10/23、代官山UNITにて開催された「P-VINE 40TH ANNIVERSARY THE SEXORCIST x NEW DECADE x REFUGEE MARKET」。このイベントのメインステージの最後を飾ったのはBBHだが、実質的な大トリはPUNPEE。持ち時間は30分だったが、もはや貫禄さえ漂うパフォーマンスだった。本人のラップや曲間での観客の心を掴むのMCの上手さに加え、GAPPERとSEEDA(まさかの「不定職者」!)というゲスト陣、この日限定のお披露目となるであろうBUDDHA BRAND「DON'T TEST DA MASTER」REMIX、最後は最新のリリースである加山雄三「お嫁においで」REMIXで大団円。日本語ラップを「エンタメ」の領域にまで押し広げるステージングは、同日に出演したWCBや1982sといった同世代よりも、スチャダラ、ライムスター、KREVAといったマスにまで支持を集めている大御所と比較した方が正しいだろう。

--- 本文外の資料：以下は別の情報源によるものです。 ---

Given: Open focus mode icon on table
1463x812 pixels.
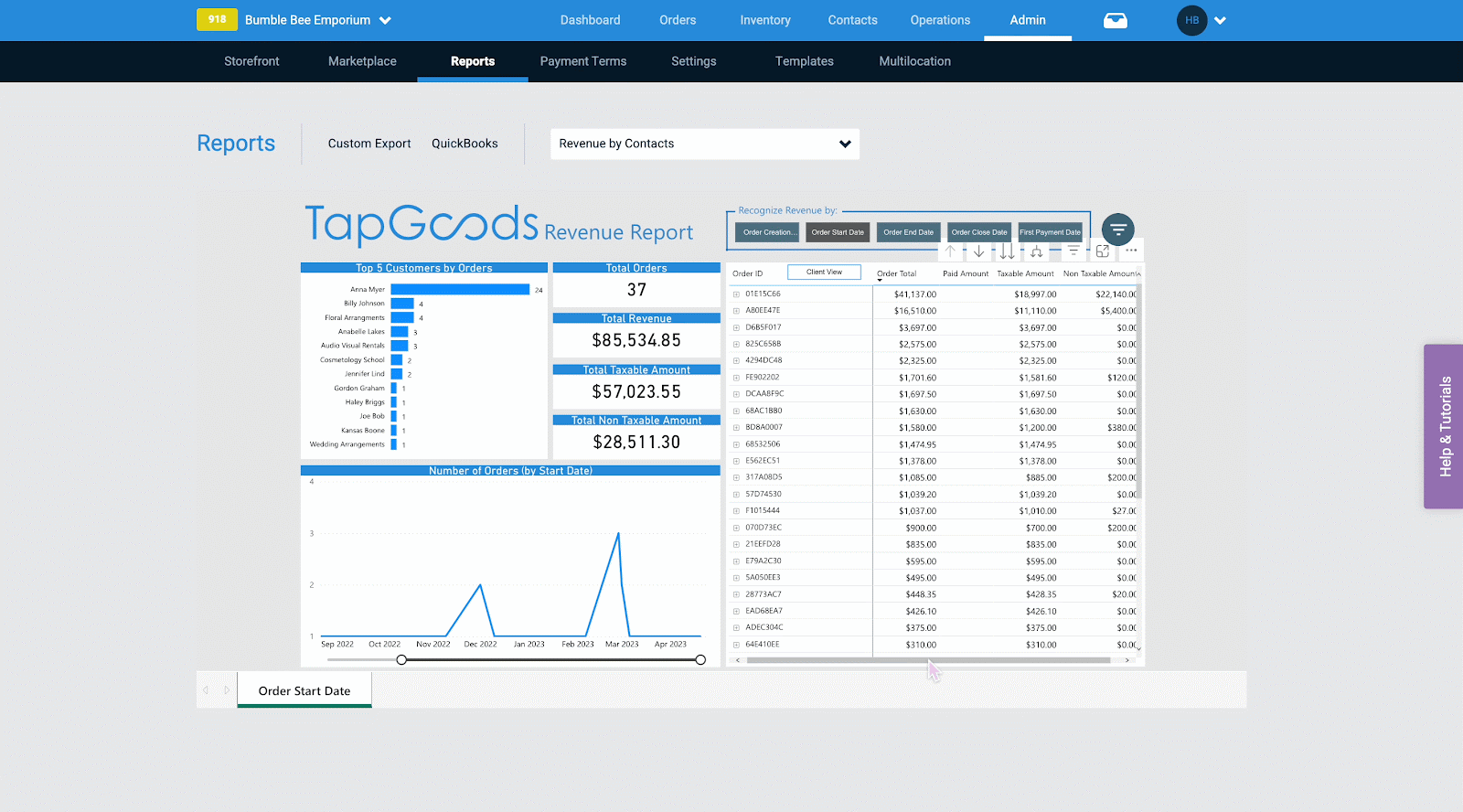Looking at the screenshot, I should tap(1103, 251).
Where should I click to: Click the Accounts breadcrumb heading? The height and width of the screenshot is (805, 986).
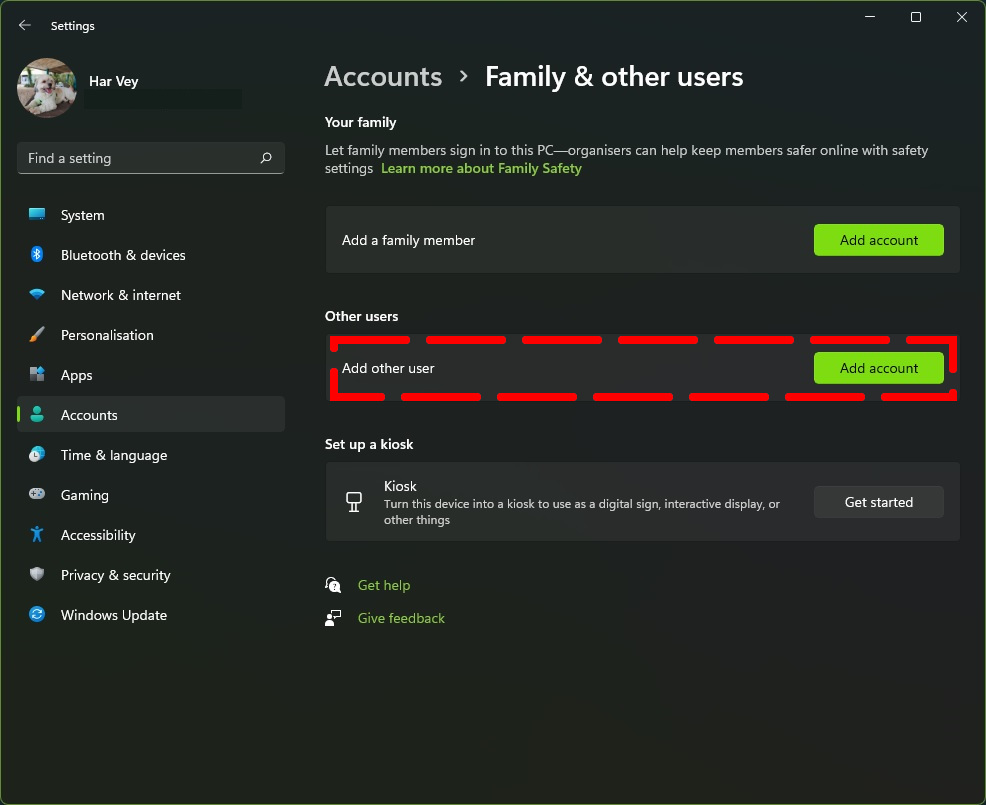[383, 77]
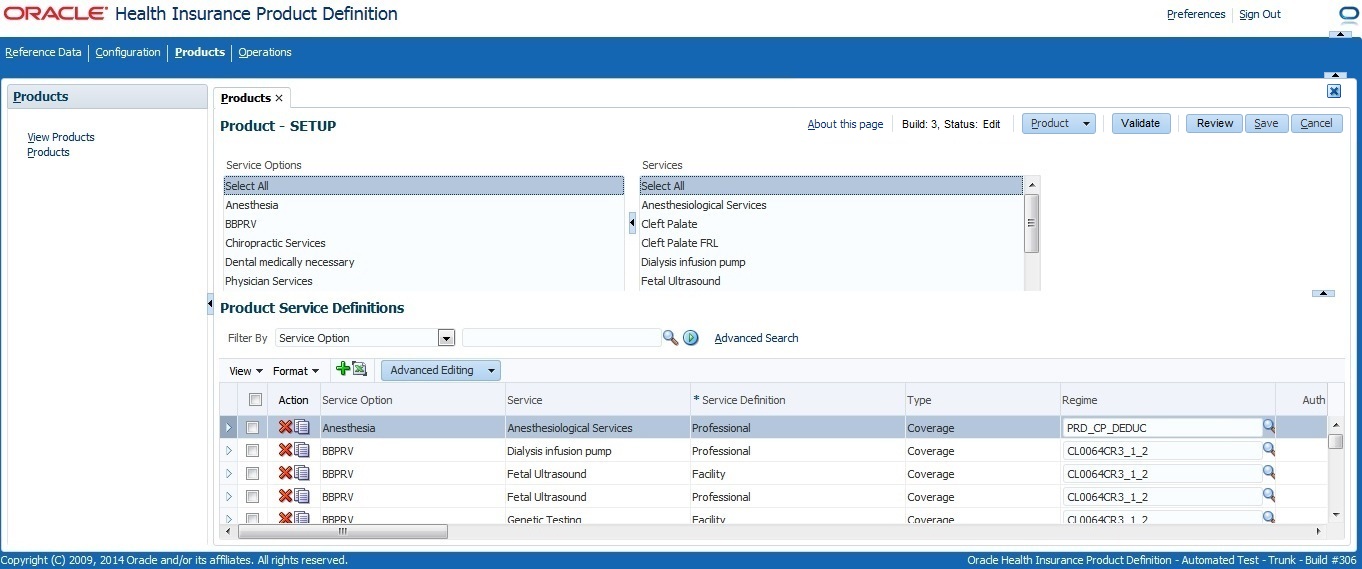Image resolution: width=1362 pixels, height=569 pixels.
Task: Delete the Anesthesia row with red X
Action: pos(285,428)
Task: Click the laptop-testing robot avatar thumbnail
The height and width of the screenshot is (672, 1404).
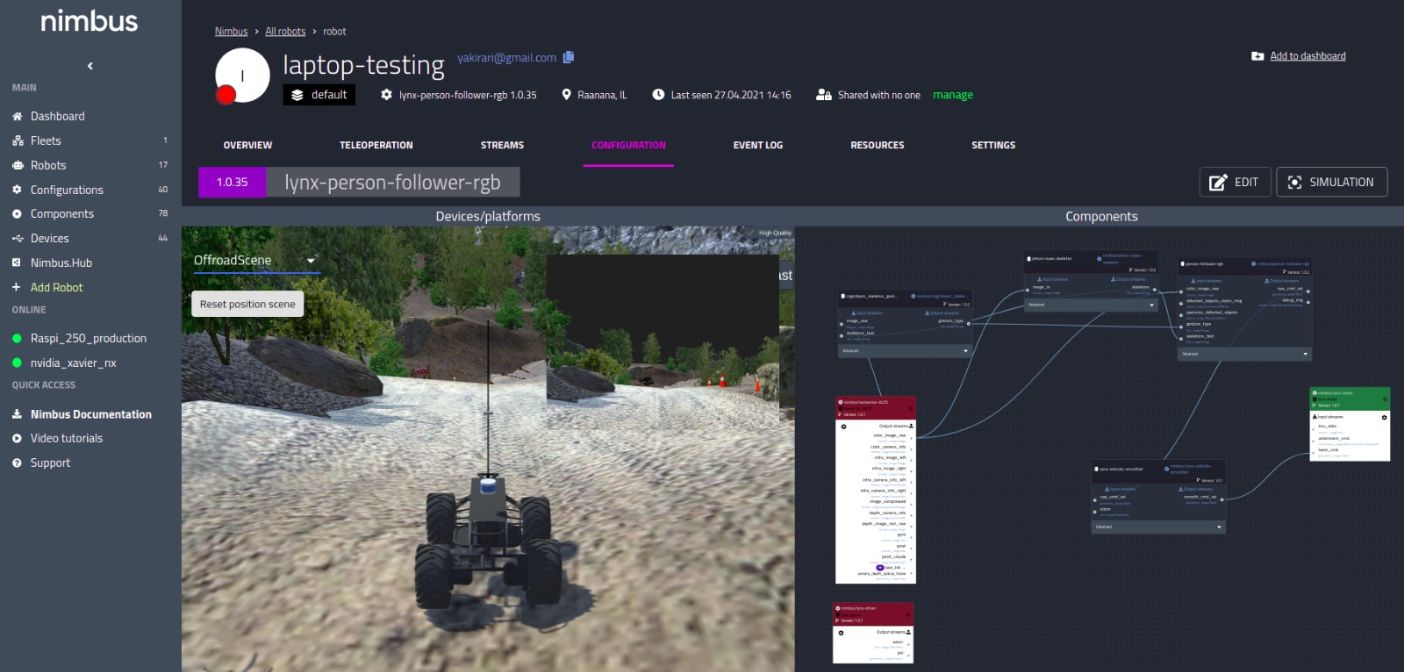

しかしこのステージを見て気になったのは、未だにスケジュールすらはっきりとしないキャリア初の「ソロ・アルバム」だ。観客の反応を見ても、PUNPEEがもう既に日本語ラップ界のスターであることは間違いないし、オフィシャル・アンオフィシャル含め、数少ない本人名義の楽曲も名曲揃いだ。ただそれだけに、リリースに向けて作品に対するハードルがどんどん高くなっているのは事実だろう。その点を考えると、あっさり1stと2ndを発表した5lackの戦略(あったかどうかは不明だが)は、賢いやり方だったと言わざるを得ない。
前述した現在発表されている楽曲も、実は不安要素の一つだ。どの楽曲も高いクオリティを保持しているが、私には全て「シングル」向けの楽曲のように聞こえる。「アルバム」は当然それ自体が一つの作品やストーリーとして提示されるべきで、全ての曲が強い個性を主張しているようではアルバムとして成立し得ない。それは、もはや「ベスト・アルバム」とでも言うべきものだ。
もしかしたら、PUNPEEはそうした「ベスト・アルバム」や作品集といった形でのリリースを考えているのかもしれない。というか私には、この時点でそれ以外のアイデアが思いつかない。PUNPEEのことだから、ファンの期待を吹き飛ばすような「作品としてのアルバム」を発表することもあり得る。ただ、ファンからのあれだけの期待を上回るだけのクオリティを持つ作品を作り出すことは果たして可能だろうか。PUNPEEの正に「待望」の「ソロ・アルバム」は、まだまだ随分先のことになるような気がしてならない。